Published: 19th March 2014 07:28 AM  |   Last Updated: 19th March 2014 07:28 AM   |  A+A-

The UPA govt is on a spot of bother over the leak of a top secret report on the 1962 war with China where India was defeated. Parts of the report were uploaded on Australian scribe  Neville Maxwell’s blog, who was the New Delhi correspondent of the Times of London then.

Maxwell, who had reported on the war, said that he had for long assumed that India would release the Henderson Brooks report after a decent interval, given that he had published parts of it in his book in 1970.

“The passing of years showed that the assumption was mistaken. I did not have to rely on memory to tell the falsity of the govt’s assertion that keeping the report secret was necessary for reasons of national security. I had a copy and the text nowhere touches on issues that could have current strategic or tactical relevance,” he said. “The reasons for the long term withholding must be political, indeed probably partisan, perhaps even familial. Since I kept it to myself, I was therefore complicit in a continuing cover-up,” he added.

Two typed copies of the report by then Lt Gen Henderson Brooks and then Brigadier PS Bhagat (later Lt Gen) were believed to have existed -- one with the Defence Secretary and another in the Army’s Military Operations Directorate, both having offices on the first floor of New Delhi’s South Block.

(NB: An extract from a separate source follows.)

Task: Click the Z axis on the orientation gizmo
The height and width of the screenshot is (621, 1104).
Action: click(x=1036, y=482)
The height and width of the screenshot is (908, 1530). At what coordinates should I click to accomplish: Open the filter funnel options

The release of Maxwell’s copy now indicates that there could have been a third or at least a carbon copy.

The Henderson Brooks report, also put up on its website for downloading by the Indian Defence Review, criticised the then Jawaharlal Nehru govt, the military and the intelligence agencies for assuming the Chinese would not escalate hostilities, whereas militarily they should have thought “exactly the opposite”. Nehru’s ‘Forward Policy’, which sought aggressive patrolling by Indian troops and raising of outposts in areas claimed by China, increased the chances of conflict, the report said, suggesting India was not in a position to implement the policy.

Referring to many high-level meetings, one of which was attended by Nehru, the report said, the Army HQ and the then IB Director thought China would not use force against India.

The army had overruled the concerns raised by the Western Command, which said “we would be defeated in detail” in case of hostilities, the report said.

The Army’s belief was shattered when the Chinese army ran through Arunachal Pradesh and captured large parts of Ladakh.

Concerned over military weakness on the ground as the ‘Forward Policy’ was being executed, the Western Command had submitted to the army HQ a ‘Reappraisal of the situation on ground as on August 15, 1962’, setting forth long and short-term recommendations, which were brushed aside, the report said.

“The review was undertaken as the Forward Policy was primarily introduced to baulk the Chinese claims in Ladakh. Had the developments stemming out of it been correctly apprised by the HQ and correlated to the NEFA (then North East Frontier Agency, now Arunachal Pradesh), it is possible we would not have precipitated matters till we were better prepared in both theatres,” the report added.

The report questioned the actions of Lt Gen BM Kaul, then Chief of General Staff, who resigned following the debacle.